2. The method of claim 1, wherein said copying files comprises:
providing a respective temporal identifier for each archive file.
3. The method of claim 2, wherein said configuration file comprises a property defining a retention period of archive files, said method further comprising:
deleting archive files according to respective temporal identifiers and said property defining said retention period.
4. The method of claim 1, wherein said configuration file comprises identifiers of destination directories for said archive files.
5. The method of claim 4, wherein said copying comprises:
copying identified log files to directory trees, within said destination directories, that correspond to directory trees traversed to locate said log files.
6. The method of claim 1, wherein said configuration file comprises properties defining directory locations of log files to be archived.
7. The method of claim 1, wherein said configuration file comprises filename identifiers of log files to be archived.
8. The method of claim 7, wherein said filename identifiers includes regular expression patterns to define log files to be archived.
9. A computer readable medium containing executable instructions for managing log files, said computer readable medium comprising:
code for receiving identification of a configuration file that defines log files to be archived;
code for parsing said configuration file to identify source directories;
code for traversing said source directories to locate log files;
code for copying said located log files to corresponding archive files; and
code for deleting content from said located log files.

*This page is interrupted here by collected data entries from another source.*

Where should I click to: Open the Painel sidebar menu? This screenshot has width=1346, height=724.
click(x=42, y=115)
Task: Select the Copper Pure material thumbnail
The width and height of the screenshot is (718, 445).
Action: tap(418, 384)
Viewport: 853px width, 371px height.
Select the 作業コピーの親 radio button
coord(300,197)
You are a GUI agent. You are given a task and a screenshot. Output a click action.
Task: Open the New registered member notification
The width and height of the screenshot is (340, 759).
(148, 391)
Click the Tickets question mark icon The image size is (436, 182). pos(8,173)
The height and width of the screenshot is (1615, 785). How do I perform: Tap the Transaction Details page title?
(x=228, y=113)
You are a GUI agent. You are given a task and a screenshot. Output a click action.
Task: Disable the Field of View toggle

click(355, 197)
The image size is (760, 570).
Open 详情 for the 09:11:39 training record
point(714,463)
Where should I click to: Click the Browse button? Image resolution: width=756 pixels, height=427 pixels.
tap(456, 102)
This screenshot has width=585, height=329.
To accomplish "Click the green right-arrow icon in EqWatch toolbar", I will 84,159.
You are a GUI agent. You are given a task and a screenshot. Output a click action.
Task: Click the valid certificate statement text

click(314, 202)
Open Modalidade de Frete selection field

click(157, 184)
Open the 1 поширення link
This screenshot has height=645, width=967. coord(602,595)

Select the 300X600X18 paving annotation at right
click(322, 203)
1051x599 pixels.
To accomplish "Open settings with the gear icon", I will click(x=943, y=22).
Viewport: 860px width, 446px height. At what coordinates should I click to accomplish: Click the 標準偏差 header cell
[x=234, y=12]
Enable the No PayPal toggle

10. The computer readable medium of claim 9 further comprising:
code for parsing said configuration file to identify destination directories.
11. The computer readable medium of claim 10 wherein file paths to archive files corresponding to located log files are determined from file paths for said located log files by replacing said source directories with said destination directories and maintaining subdirectories underneath said source directories.
12. The computer readable medium of claim 9, further comprising:
code for parsing said configuration file to identify file identifiers of log files to be archived.
13. The computer readable medium of claim 12 wherein said file identifiers include wildcard characters.
14. The computer readable medium of claim 9 wherein said code for copying, comprises:
code for appending temporal information indicative of when an archive file was created.
15. The computer readable medium of claim 14 further comprising:
code for parsing said configuration file to identify a retention period for archive files; and
code for deleting archive files according said temporal information and said identified retention period.
16. The computer readable medium of claim 9 further comprising:
code for parsing said configuration file to identify a property that controls whether said code for copying is operable independently of task invocation.
17. The computer readable medium of claim 9 wherein said configuration file is an extensible mark-up language (XML) file that comprises a plurality of global control properties embedded within first tags and a plurality of log file location properties embedded with respective second tags.
18. A system for managing log files, comprising:
means for storing log files and a configuration file;
task scheduling means for periodically invoking programs; and
means for managing log files by traversing said means for storing to locate log files in response to source directories identified in said configuration file, copying located log files to corresponding archive files, and deleting content from located log files, wherein said task scheduling means is configured to periodically invoke said means for managing.
19. The system of claim 18, wherein said means for managing copies log files to archive files within destination directories identified in said configuration file.
20. The system of claim 18 wherein said means for managing copies log files to directory trees of destination directories that corresponding to directory trees of source directories where said log files are located.
Description
    FIELD OF THE INVENTION
  • [0001]
    The present invention is directed to managing log files.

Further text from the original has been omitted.